Coronavirus und Chorproben/Chorleitungen

Der CHORVERBAND NRW e.V. erbittet die Solidarität aller singenden Menschen in NRW, ihren Beitrag zur Verringerung der Ausbreitung des Virus zu leisten und gibt folgende Empfehlungen:

1) CHORPROBEN: Ja oder Nein?
Der CHORVERBAND NRW e.V. verweist an dieser Stelle auf die Entscheidungen, Stellungnahmen und Empfehlungen der Landes- und Bundespolitik und Verwaltungen im Verlaufe der vergangenen Tage und insbesondere auf den Beschluss der Landesregierung NRW vom 15.03.2020, „alle Freizeit-, Sport-, Unterhaltungs- und Bildungsangebote im Land“ ab dem 16.03. einzustellen, was u. a. auch das Verbot von „Zusammenkünften in Sportvereinen und anderen Freizeiteinrichtungen sowie Kursen in Volkshochschulen und Musikschulen“ einschließt. Für unsere Chöre bedeutet dies, zunächst bis zum 03. Mai die Proben abzusagen.

Stattdessen weist der CHORVERBAND NRW e.V. beispielsweise auf alle Möglichkeiten hin, vor allem digitale Alternativen zu suchen und zu nutzen, Stimmproben oder Einzelsängerproben auf andere Art und Weise umzusetzen … der Kreativität mögen keine Grenzen gesetzt werden.

2) CHORLEITER: Weiterzahlen oder nicht?
Die Rechte und Pflichten im Zusammenhang mit der Chorleitervergütung ergeben sich aus dem individuellen Vertragsverhältnis zwischen der betreffenden Chorleitung und dem Verein, weshalb der CHORVERBAND NRW e.V. hier keine pauschalen Empfehlungen geben kann. Der Chorleiter/-in-Vertrag kann in schriftlicher Form vorliegen. Er kann aber auch formlos zustande kommen, und zwar nach den Regeln, die der Verein mit dem/der Chorleiter/-in wiederholt als verbindlich eingeübt hat. Und häufig erhält der/die Chorleiter/-in regelmäßig seine/ihre Vergütung in der Form eines monatlichen Pauschalbetrages.

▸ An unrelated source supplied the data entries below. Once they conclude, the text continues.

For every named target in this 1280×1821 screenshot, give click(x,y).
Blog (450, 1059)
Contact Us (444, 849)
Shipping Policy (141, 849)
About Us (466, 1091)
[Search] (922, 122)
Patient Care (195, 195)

In der jetzigen Situation, in der über Wochen keine Proben oder Konzerte stattfinden, gilt es für die Vereine, insbesondere keine Pflichten für sozialversicherungspflichtige Beschäftigungsverhältnisse zu verletzen oder gar entstehen zu lassen. Der CHORVERBAND NRW e.V. kann den Vereinen empfehlen, den/die Chorleiter/-in auch vor dem Hintergrund seiner/ihrer Existenzsicherung jedenfalls dann weiterhin zu bezahlen, wenn mit diesem/dieser während der chorprobenfreien Zeit ein fortgesetzter Leistungsaustausch vereinbart und organisiert wird.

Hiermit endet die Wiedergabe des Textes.